PROVIDED RECORDS:
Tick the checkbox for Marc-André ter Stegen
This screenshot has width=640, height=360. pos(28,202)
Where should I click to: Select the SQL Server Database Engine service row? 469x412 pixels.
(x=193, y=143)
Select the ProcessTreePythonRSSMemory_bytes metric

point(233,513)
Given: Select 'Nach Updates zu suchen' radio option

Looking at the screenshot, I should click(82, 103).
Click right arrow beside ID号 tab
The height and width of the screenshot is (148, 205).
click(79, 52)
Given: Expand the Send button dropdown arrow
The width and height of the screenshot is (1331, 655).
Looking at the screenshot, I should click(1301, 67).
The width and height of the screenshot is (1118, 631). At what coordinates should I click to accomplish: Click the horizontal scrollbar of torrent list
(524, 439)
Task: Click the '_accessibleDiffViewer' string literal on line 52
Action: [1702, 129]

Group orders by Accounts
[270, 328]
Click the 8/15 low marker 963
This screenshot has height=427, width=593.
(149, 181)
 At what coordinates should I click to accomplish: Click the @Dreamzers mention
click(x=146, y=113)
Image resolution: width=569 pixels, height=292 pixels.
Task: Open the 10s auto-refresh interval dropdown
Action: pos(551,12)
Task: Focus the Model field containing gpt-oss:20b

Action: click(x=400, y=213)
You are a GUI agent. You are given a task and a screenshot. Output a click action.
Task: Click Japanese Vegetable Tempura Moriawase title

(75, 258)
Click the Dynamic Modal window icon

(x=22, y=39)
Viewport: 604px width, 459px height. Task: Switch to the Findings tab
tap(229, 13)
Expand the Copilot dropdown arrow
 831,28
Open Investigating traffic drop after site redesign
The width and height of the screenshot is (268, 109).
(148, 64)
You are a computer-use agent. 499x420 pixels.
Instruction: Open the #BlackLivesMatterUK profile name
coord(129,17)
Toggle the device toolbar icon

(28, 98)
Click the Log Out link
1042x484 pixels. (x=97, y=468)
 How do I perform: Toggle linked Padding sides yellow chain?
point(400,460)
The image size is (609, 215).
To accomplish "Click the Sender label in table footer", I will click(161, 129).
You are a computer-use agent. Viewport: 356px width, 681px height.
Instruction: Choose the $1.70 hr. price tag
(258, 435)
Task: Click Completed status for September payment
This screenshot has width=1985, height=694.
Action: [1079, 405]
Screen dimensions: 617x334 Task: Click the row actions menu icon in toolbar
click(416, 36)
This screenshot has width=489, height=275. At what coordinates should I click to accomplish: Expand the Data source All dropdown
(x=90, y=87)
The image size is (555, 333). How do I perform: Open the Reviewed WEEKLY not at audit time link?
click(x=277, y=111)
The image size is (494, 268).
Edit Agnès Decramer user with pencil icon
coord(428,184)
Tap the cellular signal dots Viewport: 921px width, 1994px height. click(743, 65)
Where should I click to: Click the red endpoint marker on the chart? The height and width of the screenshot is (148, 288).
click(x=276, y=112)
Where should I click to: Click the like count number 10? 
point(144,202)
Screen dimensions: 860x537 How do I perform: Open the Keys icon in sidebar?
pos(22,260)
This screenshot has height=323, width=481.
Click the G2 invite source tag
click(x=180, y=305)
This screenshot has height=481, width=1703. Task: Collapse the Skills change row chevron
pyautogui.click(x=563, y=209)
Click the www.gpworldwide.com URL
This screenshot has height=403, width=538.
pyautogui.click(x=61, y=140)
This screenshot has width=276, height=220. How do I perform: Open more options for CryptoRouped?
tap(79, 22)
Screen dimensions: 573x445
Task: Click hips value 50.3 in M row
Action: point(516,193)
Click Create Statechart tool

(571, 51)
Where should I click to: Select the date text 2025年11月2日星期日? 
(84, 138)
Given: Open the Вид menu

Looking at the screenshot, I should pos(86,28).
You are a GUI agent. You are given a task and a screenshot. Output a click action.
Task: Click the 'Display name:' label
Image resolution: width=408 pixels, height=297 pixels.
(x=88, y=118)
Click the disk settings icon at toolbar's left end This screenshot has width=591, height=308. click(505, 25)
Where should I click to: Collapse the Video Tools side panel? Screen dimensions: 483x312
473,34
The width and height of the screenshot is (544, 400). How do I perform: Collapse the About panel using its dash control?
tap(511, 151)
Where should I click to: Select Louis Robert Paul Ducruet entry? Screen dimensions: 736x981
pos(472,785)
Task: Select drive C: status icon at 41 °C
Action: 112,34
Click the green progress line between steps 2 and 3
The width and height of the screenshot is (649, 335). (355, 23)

EXERCISE GOAL:
Where the line containing "Where should I click to: Select Louis" appears in the data above, begin there and reproduce every line to the end exactly; include nothing else.

THE ANSWER:
Where should I click to: Select Louis Robert Paul Ducruet entry? Screen dimensions: 736x981
pos(472,785)
Task: Select drive C: status icon at 41 °C
Action: 112,34
Click the green progress line between steps 2 and 3
The width and height of the screenshot is (649, 335). (355, 23)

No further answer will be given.